EXERCISE PROMPT>
Starting at the line that contains "Screen dimensions: 1339x543" and ending with the final line, write those lines out again with their requests, but shift each coordinate in the answers by -111. Omit the pictures.

RECORDS FOR THIS TASK>
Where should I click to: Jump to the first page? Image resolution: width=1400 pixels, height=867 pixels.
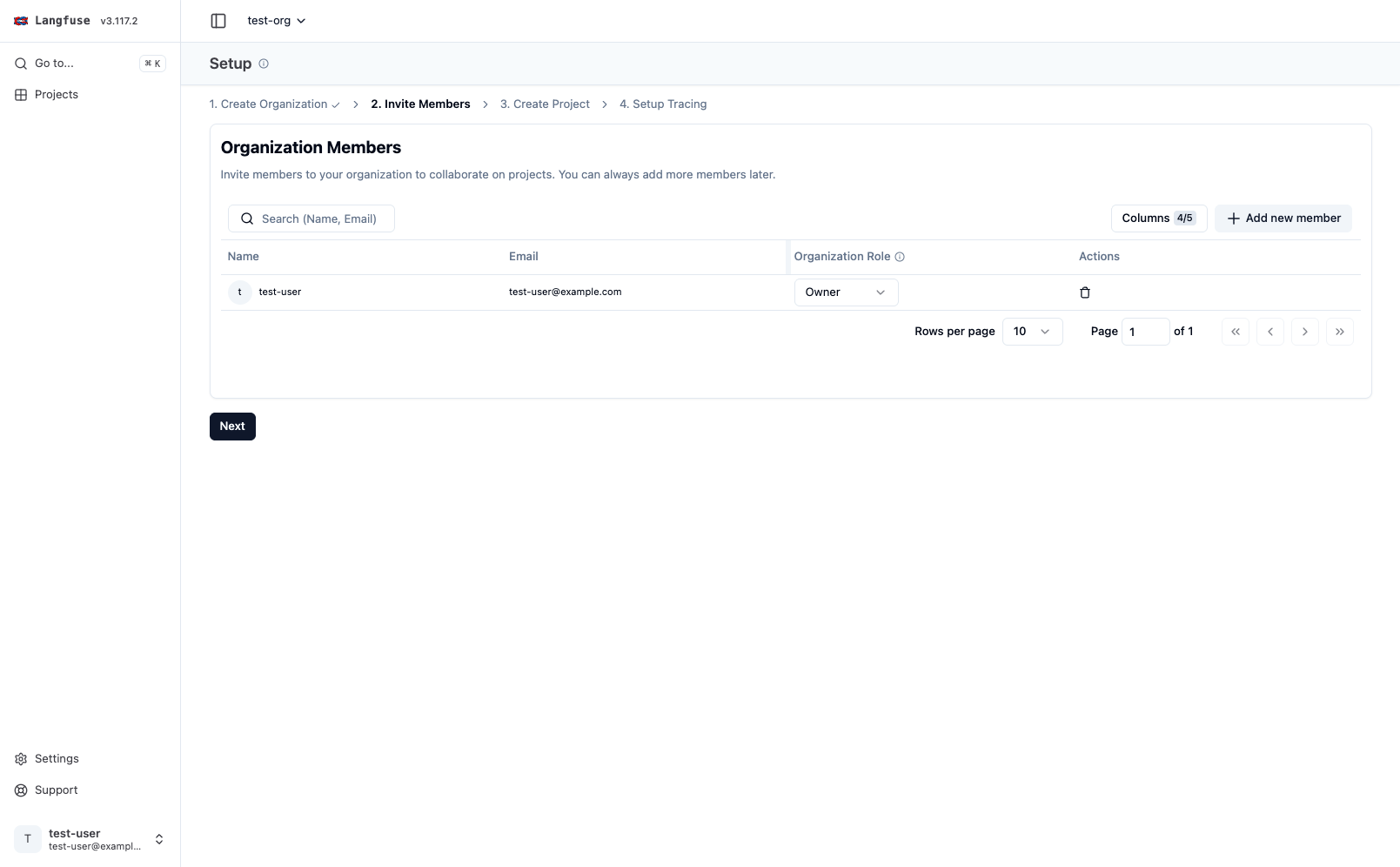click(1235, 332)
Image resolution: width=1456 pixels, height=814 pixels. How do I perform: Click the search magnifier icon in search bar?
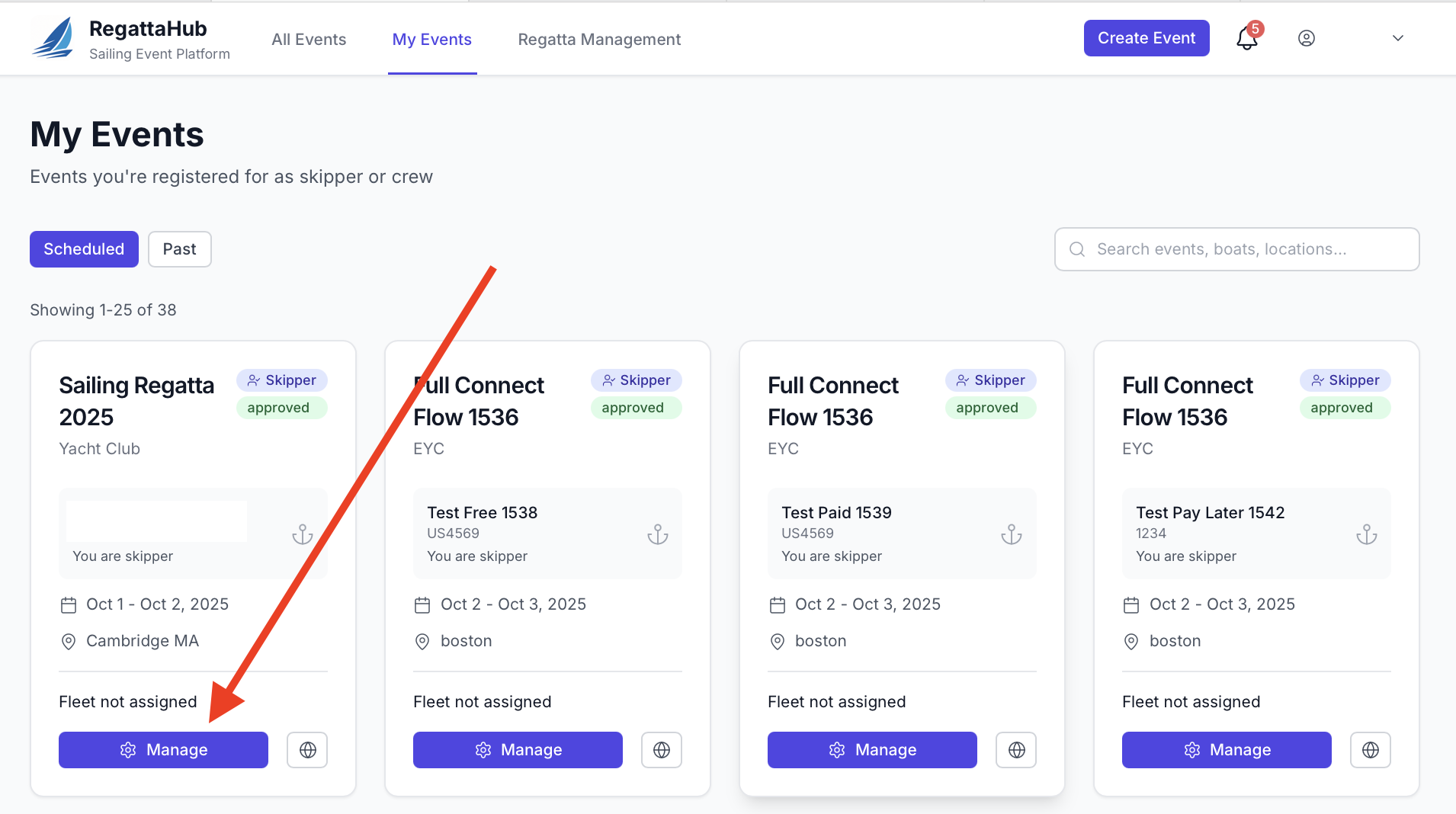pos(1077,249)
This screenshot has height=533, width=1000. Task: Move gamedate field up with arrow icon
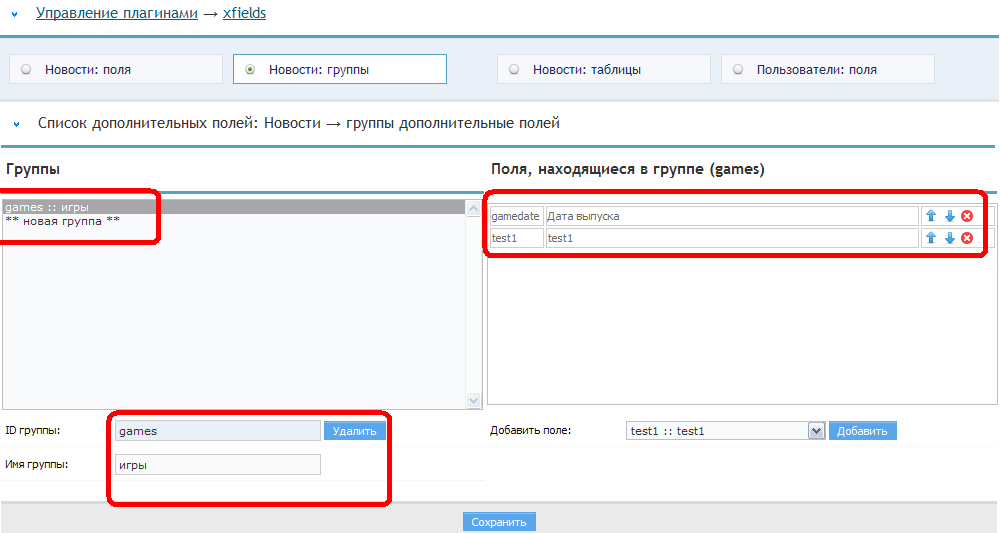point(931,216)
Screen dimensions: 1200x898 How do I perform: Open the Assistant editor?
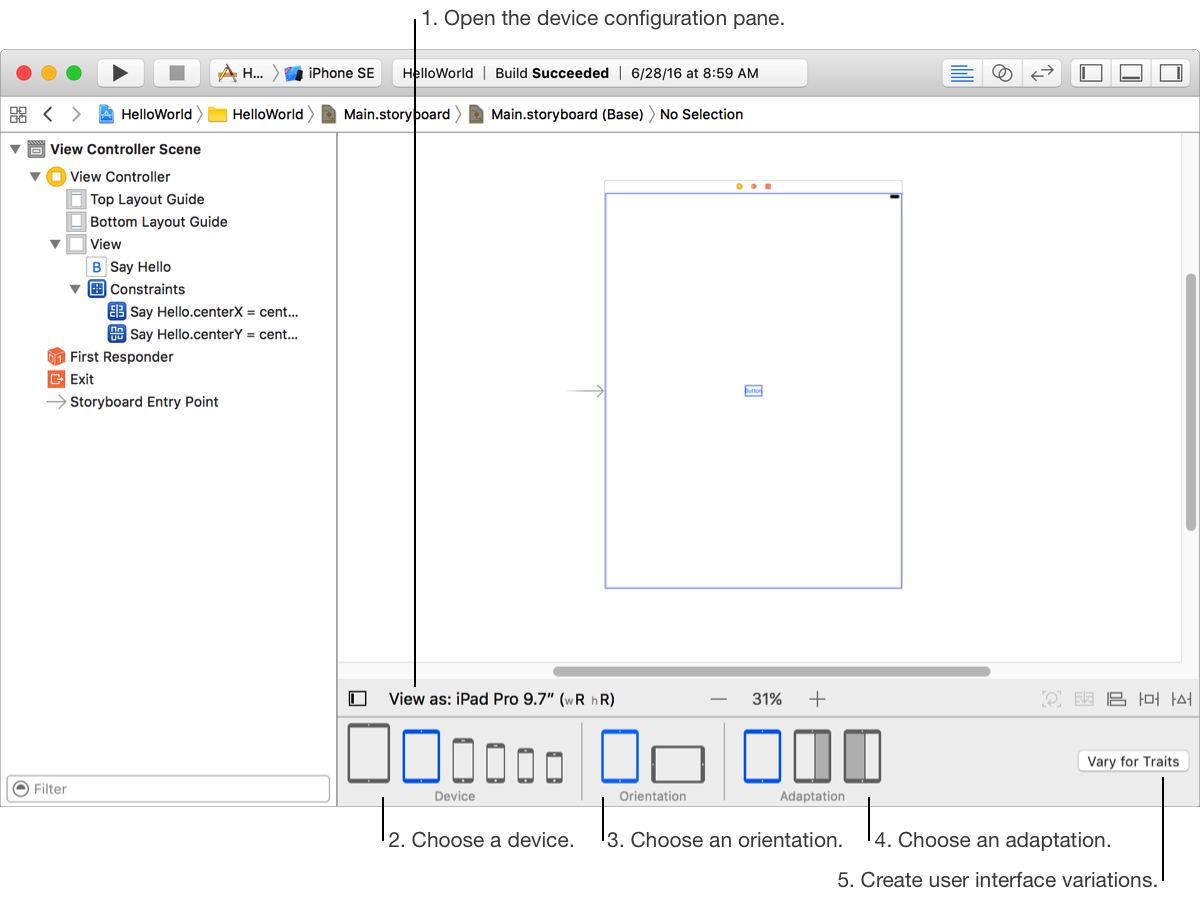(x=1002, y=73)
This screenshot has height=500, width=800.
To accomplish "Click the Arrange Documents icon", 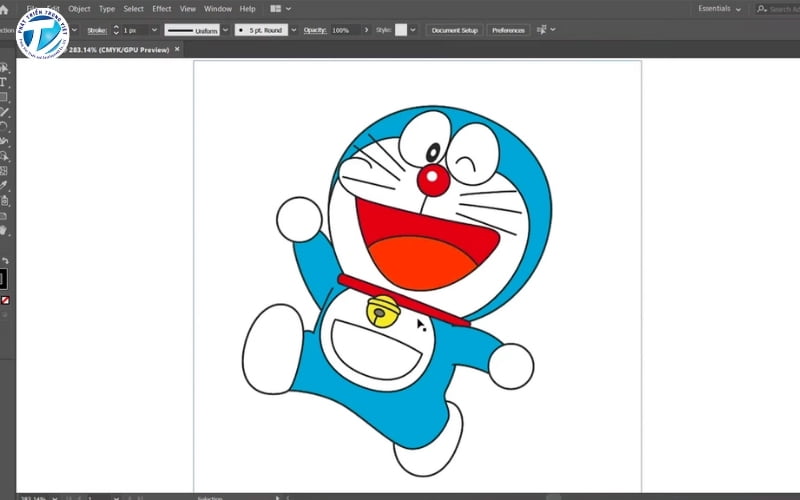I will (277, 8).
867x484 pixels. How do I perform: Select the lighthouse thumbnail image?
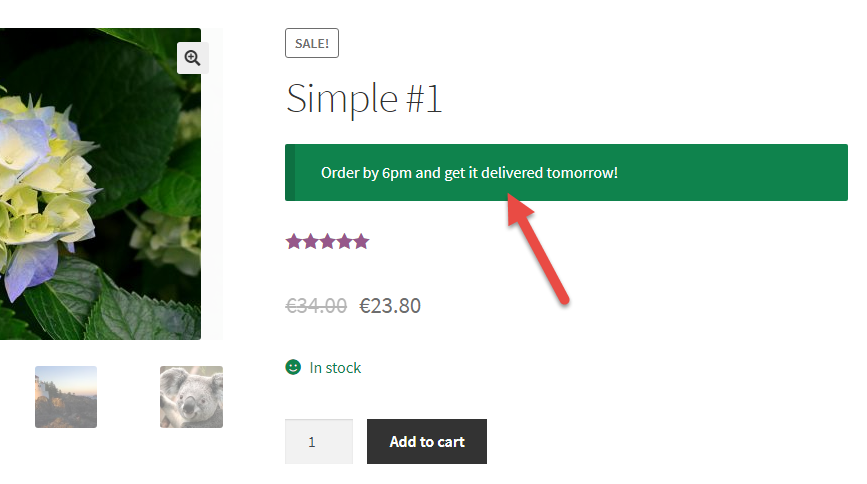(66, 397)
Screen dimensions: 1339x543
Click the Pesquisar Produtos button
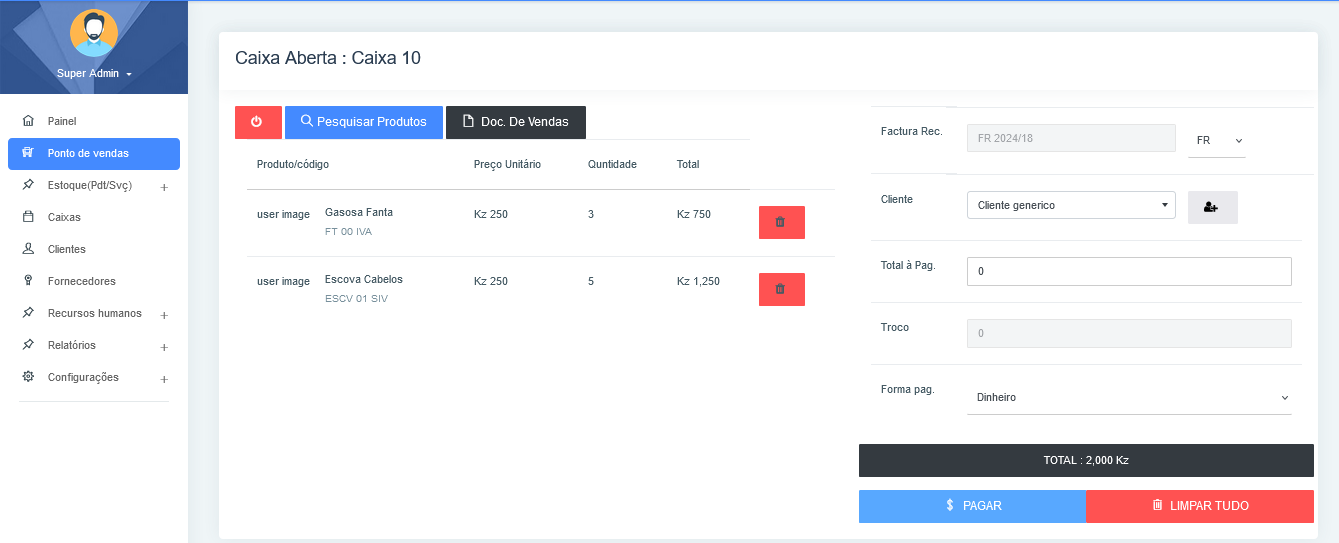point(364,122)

TASK SOLUTION>
Screen dimensions: 1339x543
Click the Pesquisar Produtos button
point(253,11)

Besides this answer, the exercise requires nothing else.